Hi everyone,
I’m trying to pre-train a BERT model in a cluster of GPUs. For the fairness of the scheduling, my process is stopped every 24h so I can’t give BERT all the dataset at once because if it stops, the resuming might be very slow (and also for memory occupation).
I decided to split my dataset into N chunks, each one requiring less than 24h to process. My idea was to set 1 epoch of training, train with the first chunk, then continue pretraining for 1 epoch on the second, until the Nth chunk, and then repeat for a total of 3 epochs.

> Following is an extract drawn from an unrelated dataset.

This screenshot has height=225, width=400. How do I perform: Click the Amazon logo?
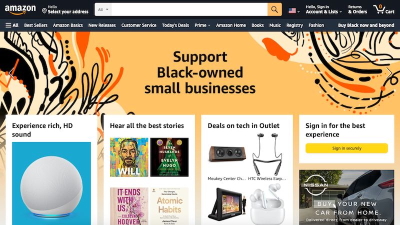pyautogui.click(x=20, y=10)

I’m using the script in “transformers/examples/pytorch/language_modeling/run_mlm.py”, the problem is, after processing the first chunk:
- If I simply tell the trainer to continue pretraining and I give it the last checkpoint and the second chunk to process, it simply does nothing. Probably because it finished the training I set with the first chunk.
- If I load the last checkpoint as a model and start training with the second chunk of the dataset, the learning rate is set again to the initial value, not the last value of the previous checkpoint. And I don’t know if there are other problems like this.
What can I do? I also have another question: if I split the dataset in this way, imagining I can finish the training with my method, the learning rate decay will be different than if I gave all the dataset at once?
Thanks in advance,
Irene